**Exercise details**
Could you write out the opening lines of the data, word for word, stopping after the line that contains "Click the hint"?

Records from a data collection:

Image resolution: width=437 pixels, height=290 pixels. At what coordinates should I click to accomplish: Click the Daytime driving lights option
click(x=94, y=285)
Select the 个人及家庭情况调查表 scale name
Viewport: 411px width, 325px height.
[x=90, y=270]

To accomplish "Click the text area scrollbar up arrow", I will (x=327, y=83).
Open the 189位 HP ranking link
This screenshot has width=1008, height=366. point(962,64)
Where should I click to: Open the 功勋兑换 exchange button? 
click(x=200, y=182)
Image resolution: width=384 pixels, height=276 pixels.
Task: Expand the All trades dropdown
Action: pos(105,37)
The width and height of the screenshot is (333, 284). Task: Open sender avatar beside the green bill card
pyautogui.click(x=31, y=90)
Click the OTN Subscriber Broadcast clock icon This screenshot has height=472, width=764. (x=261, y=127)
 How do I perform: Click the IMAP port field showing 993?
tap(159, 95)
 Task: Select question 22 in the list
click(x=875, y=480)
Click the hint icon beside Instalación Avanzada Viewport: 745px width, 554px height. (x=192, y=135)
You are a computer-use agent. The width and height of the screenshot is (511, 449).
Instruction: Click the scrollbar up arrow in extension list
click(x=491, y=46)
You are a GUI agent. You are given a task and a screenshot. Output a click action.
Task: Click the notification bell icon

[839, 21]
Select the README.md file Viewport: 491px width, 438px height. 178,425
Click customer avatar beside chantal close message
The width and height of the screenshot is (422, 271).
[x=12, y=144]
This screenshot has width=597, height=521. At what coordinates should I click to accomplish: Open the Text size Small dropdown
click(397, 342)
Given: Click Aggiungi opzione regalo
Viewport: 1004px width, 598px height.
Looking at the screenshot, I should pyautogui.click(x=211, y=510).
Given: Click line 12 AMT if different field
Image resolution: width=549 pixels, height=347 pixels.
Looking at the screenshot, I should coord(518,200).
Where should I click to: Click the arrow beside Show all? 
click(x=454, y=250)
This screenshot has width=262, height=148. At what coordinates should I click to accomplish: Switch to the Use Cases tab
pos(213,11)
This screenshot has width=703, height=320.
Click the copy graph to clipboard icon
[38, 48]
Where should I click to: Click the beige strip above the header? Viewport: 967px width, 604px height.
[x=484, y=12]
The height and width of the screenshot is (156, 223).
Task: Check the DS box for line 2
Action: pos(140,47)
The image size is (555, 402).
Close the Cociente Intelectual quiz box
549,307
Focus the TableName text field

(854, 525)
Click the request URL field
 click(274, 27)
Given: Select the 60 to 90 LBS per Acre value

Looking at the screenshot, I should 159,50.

**Written response**
Image resolution: width=437 pixels, height=290 pixels. At what coordinates should I click to accomplish: Click the Daytime driving lights option
click(x=94, y=285)
Select the 个人及家庭情况调查表 scale name
Viewport: 411px width, 325px height.
[x=90, y=270]

To accomplish "Click the text area scrollbar up arrow", I will (x=327, y=83).
Open the 189位 HP ranking link
This screenshot has width=1008, height=366. point(962,64)
Where should I click to: Open the 功勋兑换 exchange button? 
click(x=200, y=182)
Image resolution: width=384 pixels, height=276 pixels.
Task: Expand the All trades dropdown
Action: pos(105,37)
The width and height of the screenshot is (333, 284). Task: Open sender avatar beside the green bill card
pyautogui.click(x=31, y=90)
Click the OTN Subscriber Broadcast clock icon This screenshot has height=472, width=764. (x=261, y=127)
 How do I perform: Click the IMAP port field showing 993?
tap(159, 95)
 Task: Select question 22 in the list
click(x=875, y=480)
Click the hint icon beside Instalación Avanzada Viewport: 745px width, 554px height. (x=192, y=135)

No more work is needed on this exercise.